Perhaps it’s because athletes’ and movie stars’ compensation determined more directly by supply and demand. NBA teams bid for LeBron James because his skills are portable. He would be a superstar anywhere he played. But CEOs, whose pay is not set by a comparably competitive auction market, are different: No matter what their peer group might indicate, their skills are seldom portable. A successful CEO must fully understand a single company—its finances, products, personnel, culture, competitors, and so on. Such knowledge and skills are best gained working within the company and not worth much beyond it and its closest competitors. Therefore, companies seldom raid others for CEOs: Most CEOs at big companies were appointed through an internal promotion, and CEOs rarely jump between big companies. (That’s because when they do, they usually don’t find much success.)

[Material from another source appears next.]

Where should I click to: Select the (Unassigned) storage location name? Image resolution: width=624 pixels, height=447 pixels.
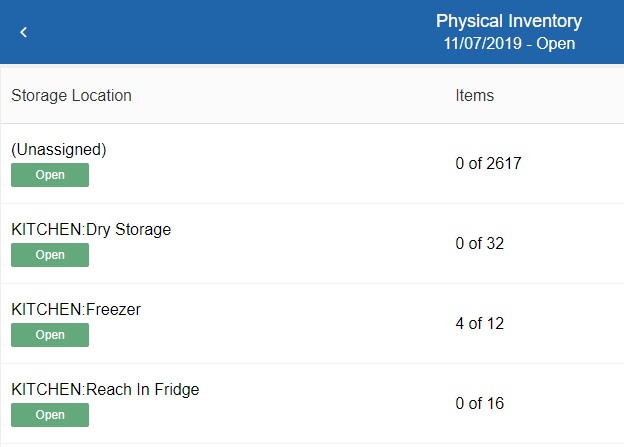(58, 149)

Another, more symbolic reason that people get upset about CEOs’ salaries, and not celebrities’, is that the value of celebrities is more obvious. LeBron James is extremely talented, and fans are paying good money to watch him play night after night. Tom Cruise is the face of the Mission: Impossible franchise. If a movie in that series makes hundreds of millions of dollars in ticket sales, it wouldn’t seem unfair for him to make 5 percent, even 10 percent, of that. If James Patterson sells millions of books, it’d be weird for him not to have millions of dollars.

A CEO’s value-added is less obvious. He’s providing guidance and oversight, sure, but his typical employee is the one actually producing a good or service. So when a CEO is earning hundreds or thousands of times as much as that typical employee, it seems unfair in a way that’s more visceral and even, in a way, logical. And another important difference is that few are harmed when LeBron James or Tom Cruise make a ton of money—it’s unlikely that a team or a studio is going to lower its ticket prices if either were paid any less. Meanwhile, there is a case to be made that outsize CEO pay harms employees, the economy, and even companies themselves.

So what can make boards and CEOs act differently? The responses to high executive compensation so far—public outrage, say-on-pay votes, SEC-mandated disclosures, congressional hearings, newspaper editorials—have limited value. From what I have seen, only a blunt instrument will alter behavior. My preferred blunt instrument is a luxury tax. For every dollar a company pays any executive over, say, $6 million, it would pay a dollar in luxury tax. This very simple solution would fix the problem immediately. Is it politically possible? It doesn’t seem like it’ll happen anytime soon, but a candidate running on a platform that includes paying CEOs less would probably do quite well.